XYBERNAUT CORPORATION
12701 Fair Lakes Circle
Fairfax, Virginia 22033
Proxy Statement
Annual Meeting of Stockholders
December 11, 2003
This Proxy Statement is furnished in connection with the solicitation of proxies by the Board of Directors of Xybernaut Corporation, a Delaware corporation (the “Company”), to be voted at the Annual Meeting of Stockholders of the Company (the “Meeting”) which will be held at the Waterford at Fair Oaks, 12025 Lee Jackson Memorial Highway, Fairfax, Virginia 22033 on Thursday, December 11, 2003 at 9:30 A.M., local time, and any adjournment or adjournments thereof, for the purposes set forth in the accompanying Notice of Annual Meeting of Stockholders and in this Proxy Statement.
The principal executive offices of the Company are located at 12701 Fair Lakes Circle, Fairfax, Virginia 22033. The approximate date on which this Proxy Statement and accompanying Proxy will first be sent or given to stockholders is November 14, 2003.

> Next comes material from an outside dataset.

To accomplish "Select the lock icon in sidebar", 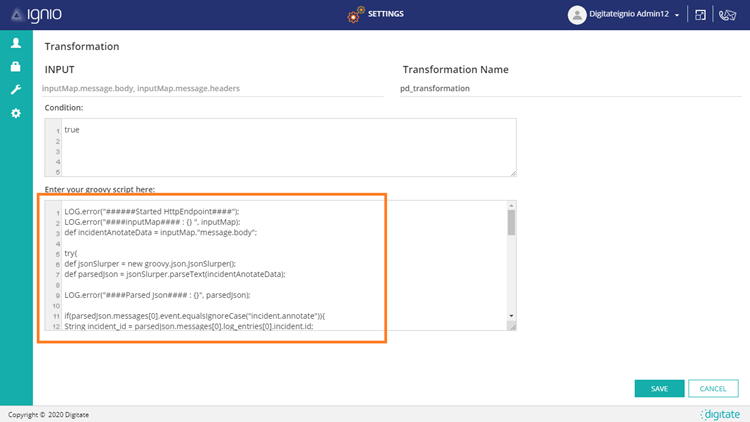I will point(16,67).
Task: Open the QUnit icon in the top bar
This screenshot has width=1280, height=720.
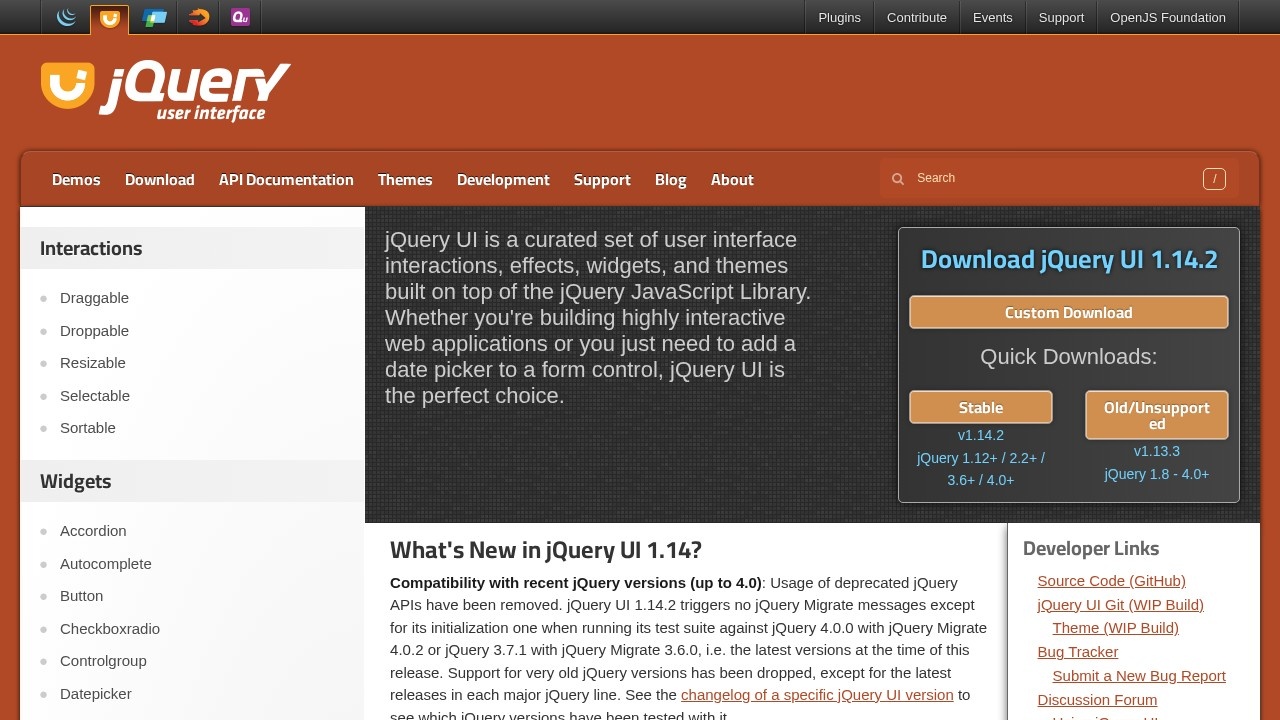Action: tap(239, 17)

A Proxy, in the enclosed form, which is properly executed, duly returned to the Company and not revoked will be voted in accordance with the instructions contained therein and, in the absence of specific instructions, will be voted in favor of the proposals and in accordance with the judgment of the person or persons voting the Proxy on any other matter that may be brought before the Meeting. Each such Proxy granted may be revoked at any time thereafter by writing to the Secretary of the Company prior to the Meeting, by execution and delivery of a subsequent proxy or by attendance and voting in person at the Meeting, except as to any matter or matters upon which, prior to such revocation, a vote shall have been cast pursuant to the authority conferred by such Proxy. The cost of soliciting proxies will be borne by the Company. Following the mailing of the proxy materials, solicitation of proxies may be made by officers and employees of the Company, or anyone acting on their behalf, by mail, telephone, telegram or personal interview.
VOTING SECURITIES
Stockholders of record as of the close of business on November 6, 2003 (the “Record Date”) will be entitled to notice of, and to vote at, the Meeting or any adjournments thereof. On the Record Date, there were 167,946,564 outstanding shares of the Company’s common stock, $0.01 par value per share (the “Common Stock”). Each holder of Common Stock is entitled to one vote for each share held by such holder. The presence, in person or by proxy, of the holders of a majority of the outstanding shares of Common Stock is necessary to constitute a quorum at the Meeting. Proxies submitted which contain abstentions and broker non-votes will be deemed present at the Annual Meeting for determining the presence of a quorum.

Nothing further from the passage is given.